These are portentous times, but Shaktikanta Das is no maverick, and could hold true to his first name
BARELY A FLUTTER HAS been seen in the financial markets after a few unusually worrisome days peppered with anxiety over the manner in which RBI governor Urjit Patel huffed out of his Mint Street chair, overlapping the astonishing poll verdict when the Bharatiya Janata Party lost its mojo in three prime states.
The market response to both these ‘extraordinary’ events has been resilience: “taking all events in its stride”, “absorbing and reflecting all conditions”, a remarkably sombrestance, sans the usual stress that dogs such events. The rupee has held ground at Rs 72 to the dollar, bond yields on the 10-year G-sec have eased to 7.41 per cent, while the stock markets, post-verdict, have leaped more than 1,000 points.
And who would have thought that Patel, once known as a Modi confidant, would quit in a huff, with rumours rife that the government was trying to encircle and compress the RBI turf? Slammed “for being a silent spectator” to demonetisation, Patel has departed with his head held high. He was hailed for fighting to protect the RBI’s institutional autonomy. In the last few months, pressures from the finance ministry on various fronts compelled Patel to take the unprecedented step. Ever since liberalisation, no governor has quit prior to completion of his term.

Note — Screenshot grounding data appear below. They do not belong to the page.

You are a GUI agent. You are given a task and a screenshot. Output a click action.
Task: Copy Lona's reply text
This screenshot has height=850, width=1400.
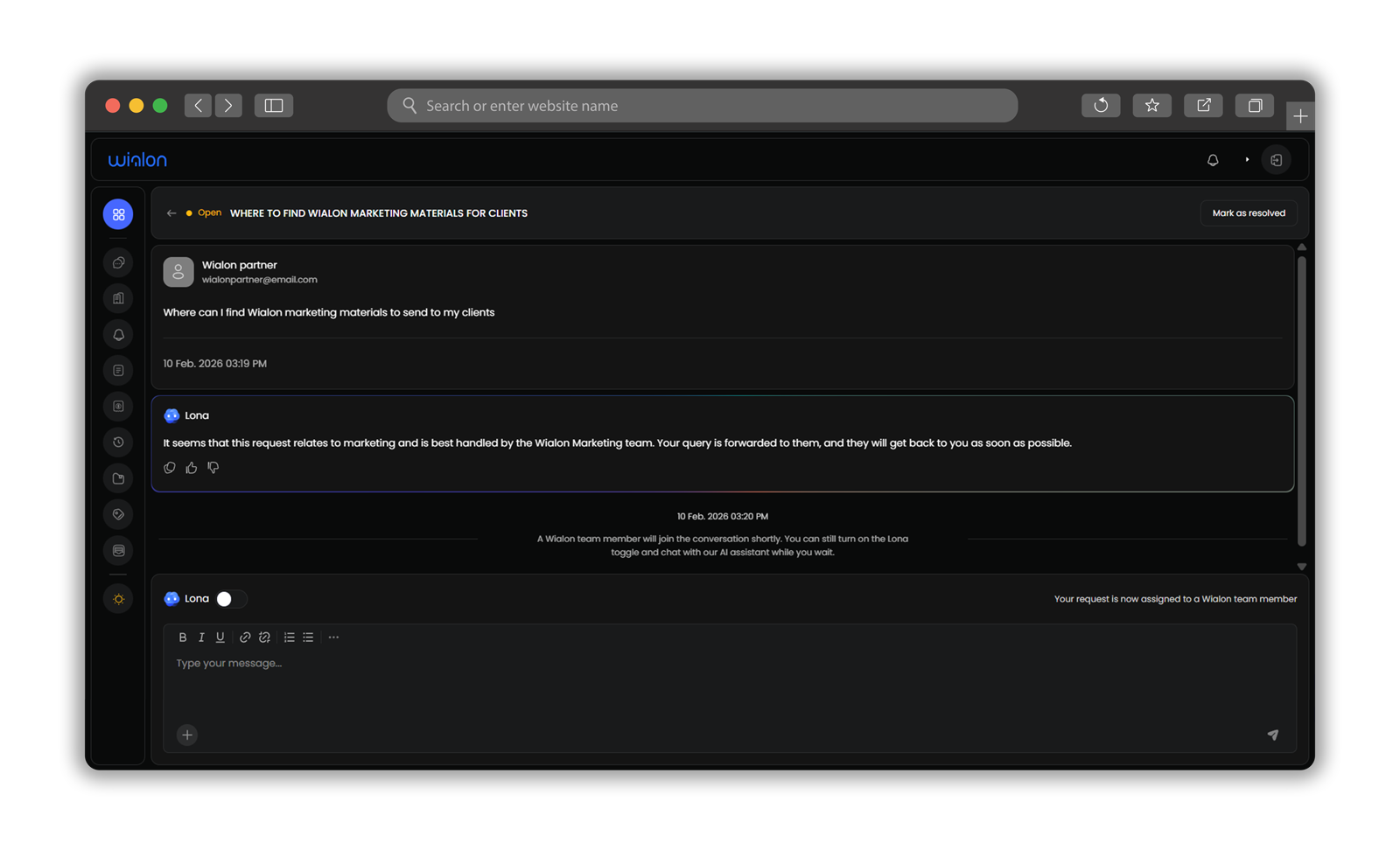170,468
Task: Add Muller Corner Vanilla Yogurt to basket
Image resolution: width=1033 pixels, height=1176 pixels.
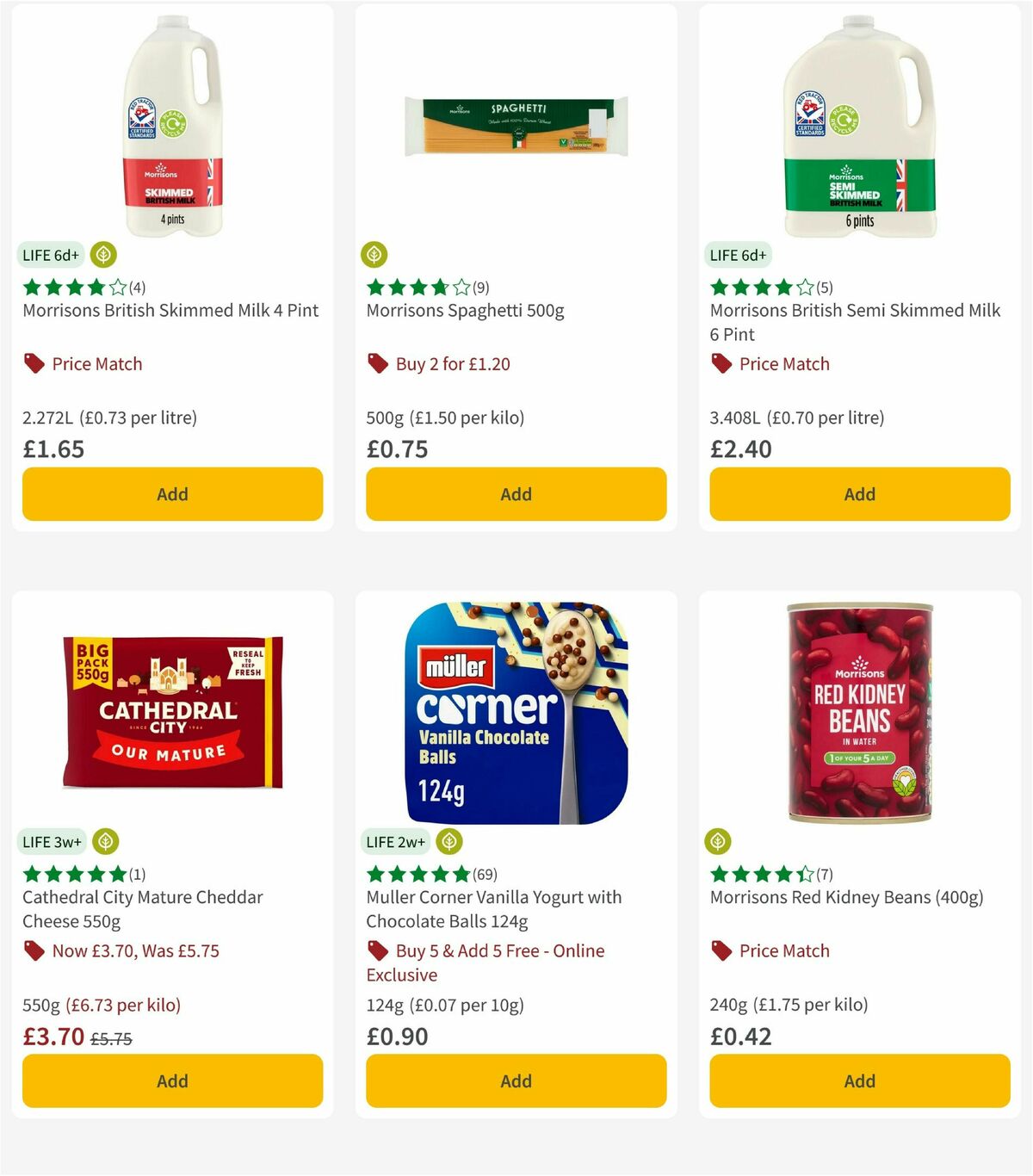Action: click(x=516, y=1080)
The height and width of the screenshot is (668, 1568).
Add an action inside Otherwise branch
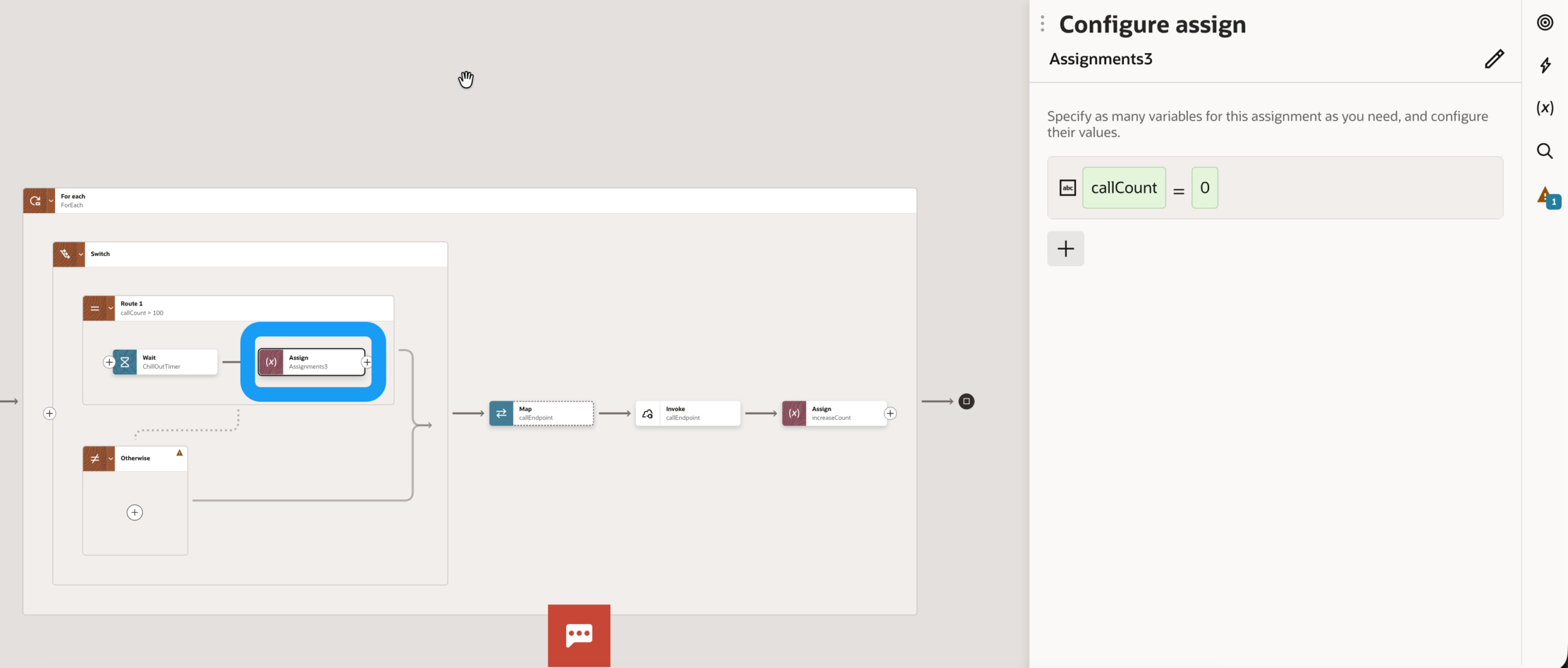pos(135,512)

Patel’s jaw-dropper departure was succeeded by the affable and unsurprising Shaktikanta Das, the RBI’s 25th governor, who had as economic affairs secretary held daily press conferences during demonetisation, someone who enjoys the confidence of Union Finance Minister Arun Jaitley. Ears are now to the ground on how he juggles the rod of greater government control (read, Modi and Jaitley) or rolls the ball of autonomy ahead.